El día de hoy, Edmundo Beteta Obreros, candidato del Poder Ejecutivo para ocupar el cargo de Contralor General de la República, no pasó el examen congresal, pues los integrantes del grupo de trabajo encargado de la evaluación de la trayectoria del postulante aprobaron su informe final en el que desestiman su nominación.
De acuerdo al citado informe, Beteta Obreros sólo cuenta con cuatro años de experiencia profesional, contados a partir de la revalidación de una maestría por el título profesional de Licenciado en Economía otorgado por la Pontificia Universidad Católica del Perú, razón por la cual ha dejado de cumplir con el requisito solicitado por ley, que pedía diez años de ejercicio de la profesión (Ver: www.elcomercio.com.pe, 26/03/09).
Con esta decisión nuevamente nos quedamos casi sin Contralor a la vista, falta todavía conocer la decisión final de la Comisión Permanente del Congreso, quien tiene la última palabra, ya que el informe de la referida Comisión de evaluación no es vinculante.
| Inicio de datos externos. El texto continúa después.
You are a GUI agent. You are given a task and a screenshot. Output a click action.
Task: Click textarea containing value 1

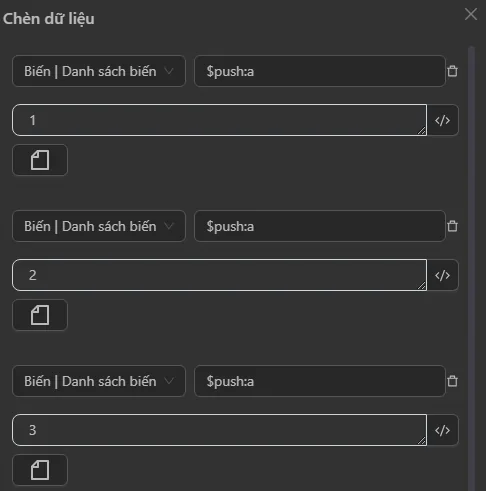[219, 120]
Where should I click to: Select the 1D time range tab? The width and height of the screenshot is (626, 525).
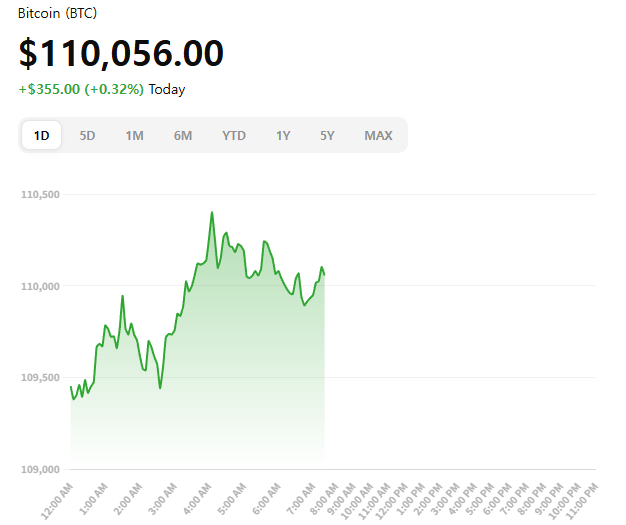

La decisión de no aprobar la candidatura de Beteta llega en un delicado momento, pues recientes medios periodísticos alertan la existencia de un proyecto ley que busca recortar importantes funciones a la Contraloría General de la República (El Comercio, 22/03/09). Ciertamente, consideramos que la oportunidad en que se plantea la reforma del sistema de Control es inadecuada, tal como lo ha señalado la Defensoría del Pueblo. Este tipo de debate debe contar con la participación activa de un Contralor designado, a su vez que debe ser abierto y público, de manera que la sociedad civil pueda aportar en las iniciativas para lograr un sistema de control autónomo, eficaz y exitoso en la lucha contra la corrupción.
Finalmente hay que llamar la atención: la situación es grave. Con una contraloría descabezada, los corruptos podrían “hacer su agosto”, y aquellos que quieren reducir facultades básicas al sistema de control (llegando incluso a escandalosas propuestas como que no sea vinculante lo señalado por esta institución) no tendrían una autoridad que vele por mantener las importantes facultades ganadas por esta institución, que mal que bien ha tratado de modernizar sus normas poco a poco. Ya lo dijo el ex contralor general Genaro Matute: con las modificaciones que se proponen se quiere retroceder 50 años el sistema de Control, y no hay Contralor probo y capaz que pueda defendernos (El Comercio, 22/03/09).